**What you need to do:**
From the records below, extract only the lines running from the line with "Fashion (279, 148)" to the line with "PALACE y MCDONALD'S… Fast WHAT??? (563, 2086)", both lines included, reproducing them exactly.

**Given data:**
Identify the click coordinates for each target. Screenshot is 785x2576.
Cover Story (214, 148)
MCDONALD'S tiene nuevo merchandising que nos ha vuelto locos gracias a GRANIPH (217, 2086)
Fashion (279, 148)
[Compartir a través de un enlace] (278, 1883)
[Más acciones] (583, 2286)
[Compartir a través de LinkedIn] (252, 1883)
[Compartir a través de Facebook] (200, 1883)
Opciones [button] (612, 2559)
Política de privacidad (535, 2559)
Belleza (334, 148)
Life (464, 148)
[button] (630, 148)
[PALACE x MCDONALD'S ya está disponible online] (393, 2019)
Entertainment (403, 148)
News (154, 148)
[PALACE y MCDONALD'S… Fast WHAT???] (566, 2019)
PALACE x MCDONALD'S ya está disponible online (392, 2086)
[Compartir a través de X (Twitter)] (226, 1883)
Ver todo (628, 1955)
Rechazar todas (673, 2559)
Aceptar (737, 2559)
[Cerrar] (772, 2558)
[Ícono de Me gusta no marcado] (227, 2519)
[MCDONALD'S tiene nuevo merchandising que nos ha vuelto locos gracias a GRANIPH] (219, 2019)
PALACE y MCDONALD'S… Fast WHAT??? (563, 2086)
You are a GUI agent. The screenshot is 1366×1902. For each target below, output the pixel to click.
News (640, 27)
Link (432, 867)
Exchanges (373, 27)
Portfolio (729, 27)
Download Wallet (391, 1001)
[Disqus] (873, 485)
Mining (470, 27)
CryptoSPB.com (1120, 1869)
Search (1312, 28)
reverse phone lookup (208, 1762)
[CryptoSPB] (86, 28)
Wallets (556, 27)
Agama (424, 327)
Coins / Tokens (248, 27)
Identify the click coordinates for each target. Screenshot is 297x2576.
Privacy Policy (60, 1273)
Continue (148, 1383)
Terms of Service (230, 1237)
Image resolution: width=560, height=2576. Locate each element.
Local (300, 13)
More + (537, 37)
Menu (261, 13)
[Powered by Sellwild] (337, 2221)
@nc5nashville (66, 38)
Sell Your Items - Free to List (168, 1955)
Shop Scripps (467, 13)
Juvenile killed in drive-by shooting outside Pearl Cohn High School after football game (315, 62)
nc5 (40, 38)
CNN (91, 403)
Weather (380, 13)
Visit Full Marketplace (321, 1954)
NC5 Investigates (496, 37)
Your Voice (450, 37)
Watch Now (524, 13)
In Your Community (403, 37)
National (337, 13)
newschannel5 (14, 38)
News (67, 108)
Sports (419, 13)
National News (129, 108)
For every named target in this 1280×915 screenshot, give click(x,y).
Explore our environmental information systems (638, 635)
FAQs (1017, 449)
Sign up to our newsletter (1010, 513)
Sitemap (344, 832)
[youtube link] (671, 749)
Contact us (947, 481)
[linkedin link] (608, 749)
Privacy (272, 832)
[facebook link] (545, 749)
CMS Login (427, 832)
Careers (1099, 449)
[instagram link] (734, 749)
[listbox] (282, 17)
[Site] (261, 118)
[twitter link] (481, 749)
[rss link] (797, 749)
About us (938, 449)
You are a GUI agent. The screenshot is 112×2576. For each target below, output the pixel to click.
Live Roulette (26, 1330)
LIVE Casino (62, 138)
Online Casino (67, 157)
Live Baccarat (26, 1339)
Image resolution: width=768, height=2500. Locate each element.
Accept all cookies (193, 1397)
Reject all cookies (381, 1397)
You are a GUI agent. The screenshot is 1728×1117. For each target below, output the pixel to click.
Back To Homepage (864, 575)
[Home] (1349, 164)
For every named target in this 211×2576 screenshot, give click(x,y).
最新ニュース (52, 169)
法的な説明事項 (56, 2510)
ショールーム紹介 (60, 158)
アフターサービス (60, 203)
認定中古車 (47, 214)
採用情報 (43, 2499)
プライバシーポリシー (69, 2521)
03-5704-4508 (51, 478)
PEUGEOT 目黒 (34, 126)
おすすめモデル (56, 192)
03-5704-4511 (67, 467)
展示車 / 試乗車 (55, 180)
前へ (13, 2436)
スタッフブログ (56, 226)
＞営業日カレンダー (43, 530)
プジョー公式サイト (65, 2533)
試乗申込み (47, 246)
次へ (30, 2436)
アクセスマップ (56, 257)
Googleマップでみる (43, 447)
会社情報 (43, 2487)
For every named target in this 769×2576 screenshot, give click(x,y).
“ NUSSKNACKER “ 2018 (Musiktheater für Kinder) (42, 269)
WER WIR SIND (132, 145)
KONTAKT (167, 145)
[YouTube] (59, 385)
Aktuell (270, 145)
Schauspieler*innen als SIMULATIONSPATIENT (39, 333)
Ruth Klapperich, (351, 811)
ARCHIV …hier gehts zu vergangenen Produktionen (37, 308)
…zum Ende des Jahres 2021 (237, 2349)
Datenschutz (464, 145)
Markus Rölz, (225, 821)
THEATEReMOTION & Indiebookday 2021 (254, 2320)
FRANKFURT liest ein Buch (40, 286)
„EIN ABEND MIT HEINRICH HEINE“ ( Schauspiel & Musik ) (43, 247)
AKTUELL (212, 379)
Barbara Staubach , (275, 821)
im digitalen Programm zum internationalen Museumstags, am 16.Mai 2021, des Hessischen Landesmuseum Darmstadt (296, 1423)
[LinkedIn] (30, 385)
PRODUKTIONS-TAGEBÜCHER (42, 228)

**Answer space:**
Fashion (279, 148)
[Compartir a través de un enlace] (278, 1883)
[Más acciones] (583, 2286)
[Compartir a través de LinkedIn] (252, 1883)
[Compartir a través de Facebook] (200, 1883)
Opciones [button] (612, 2559)
Política de privacidad (535, 2559)
Belleza (334, 148)
Life (464, 148)
[button] (630, 148)
[PALACE x MCDONALD'S ya está disponible online] (393, 2019)
Entertainment (403, 148)
News (154, 148)
[PALACE y MCDONALD'S… Fast WHAT???] (566, 2019)
PALACE x MCDONALD'S ya está disponible online (392, 2086)
[Compartir a través de X (Twitter)] (226, 1883)
Ver todo (628, 1955)
Rechazar todas (673, 2559)
Aceptar (737, 2559)
[Cerrar] (772, 2558)
[Ícono de Me gusta no marcado] (227, 2519)
[MCDONALD'S tiene nuevo merchandising que nos ha vuelto locos gracias a GRANIPH] (219, 2019)
PALACE y MCDONALD'S… Fast WHAT??? (563, 2086)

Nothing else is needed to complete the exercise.